These two films illustrate – with quite drastic footage, you are warned – what the Allied powers thought of Germany immediately after the end of World War II. They did see, correctly in my view, a continuity of German militarism and aggression from Prussia to the German Empire to the Third Reich.
What changed so quickly after 1945?
The Cold War.
If it hadn’t been for the division of Europe, these two films and not the Marshall Plan might well have set the tone for the future treatment of Germany by the rest of the world, for decades to come.
Thanks for those links.
What I found amazing was that in ennumerating all the atrocities committed by the Nazis, and spelling out all the victims, the word “Jew” was mentioned only once, in the second video. Was that intentional?
That was also something that made me wonder. The films several times speak of the “burning of churches” instead of synagogues. And they use footage of the 1938 November pogroms to speak about the destruction of businesses as if the intention had been anti-free market.
Very weird indeed.
The films seem very well choreographed and put together, so I doubt anything was left to chance, certainly not the narration.

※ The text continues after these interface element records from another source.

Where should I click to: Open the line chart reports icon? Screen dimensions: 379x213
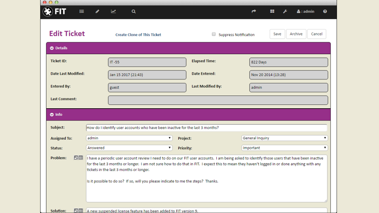click(x=113, y=12)
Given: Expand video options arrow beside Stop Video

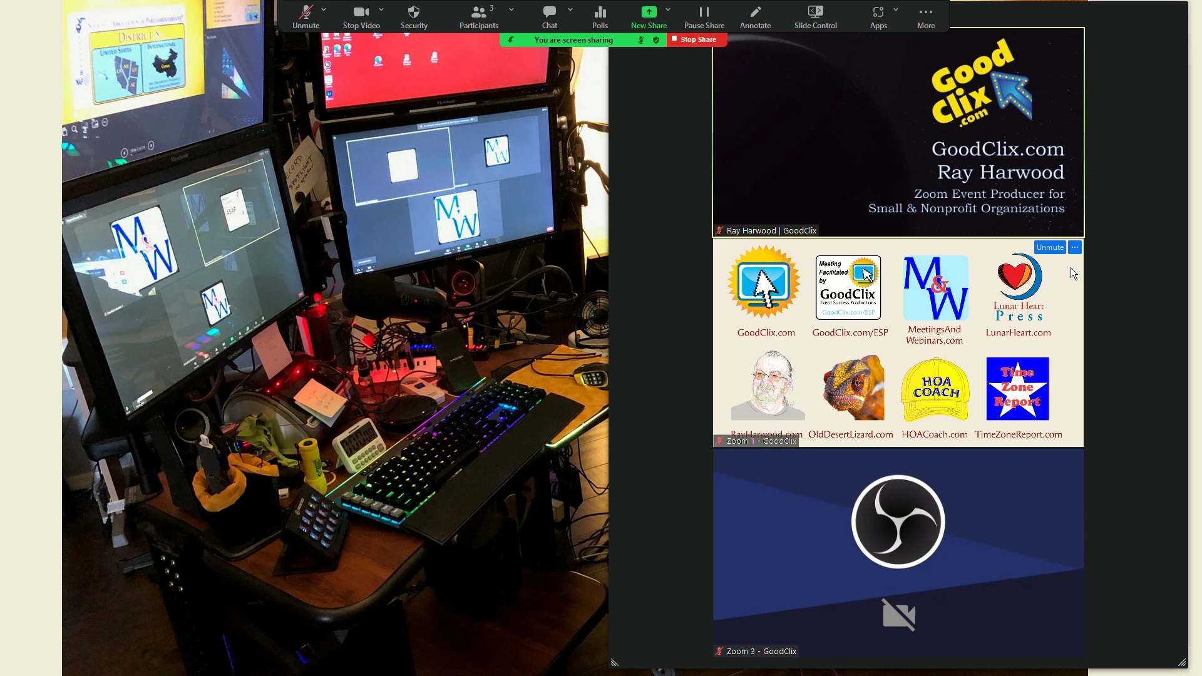Looking at the screenshot, I should click(381, 9).
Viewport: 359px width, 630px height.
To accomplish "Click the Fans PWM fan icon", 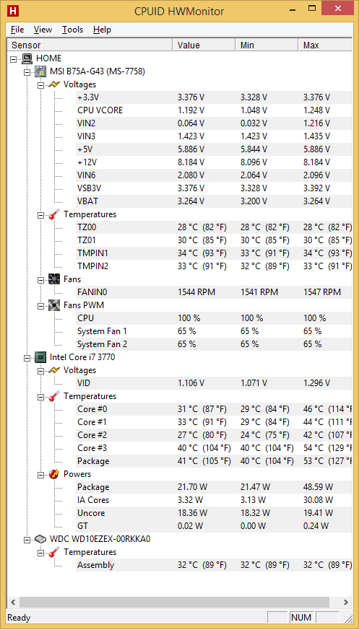I will (54, 305).
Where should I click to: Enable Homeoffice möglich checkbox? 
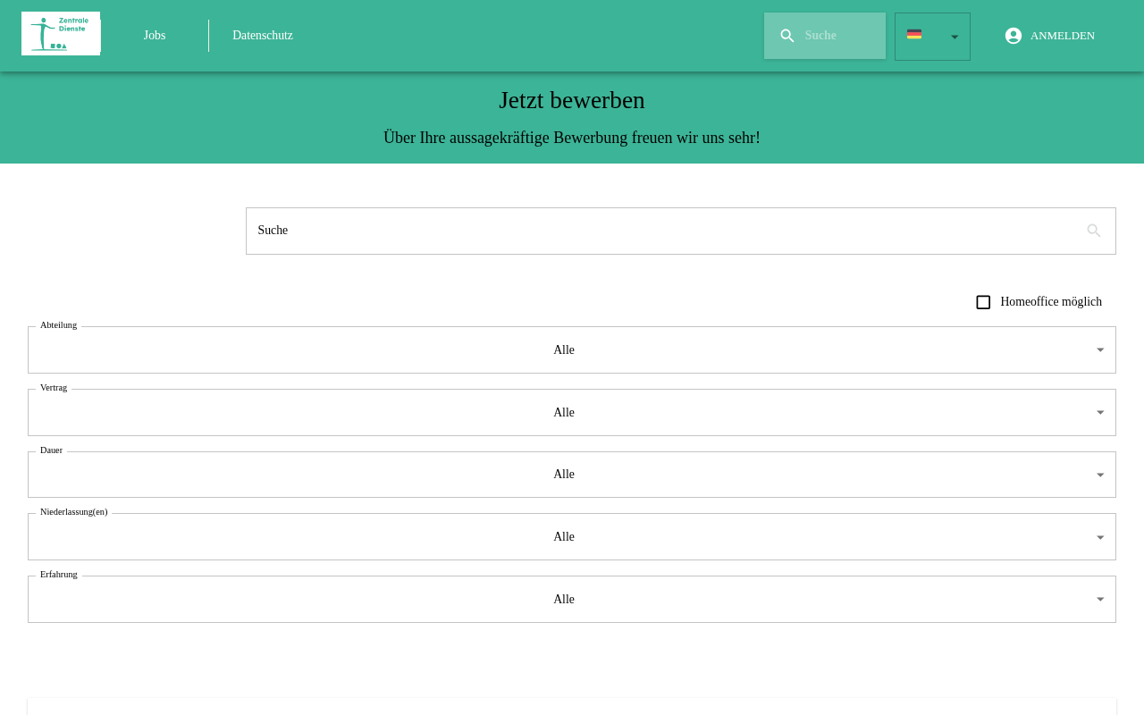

I am wondering if the producers thought that US soldiers (apparently the target audience) would hate the Nazis more if they didn’t know that their hatred was primarily directed against Jews. Very strange indeed.
Exactly, that was my surmise also. But I agree, it doesn’t really explain much.
Read the works of James Bacque as to the treatment of the Germans from late 1944 to 1950. The Allies did their own holocaust to the Germans.
No, they didn’t.
See https://en.wikipedia.org/wiki/Other_Losses#Criticism_of_Other_Losses and “Eisenhower and the German POWs”.
German POWs in British and US-American camps actually had the highest rate of survival, were better off than most civilians in Europe, and some of them did not want to return to Germany once they were released.
Now, Soviet and in particular Yugoslav POW camps were a different matter. But I will have more on the latter point when I will be researching the story of my grandfather.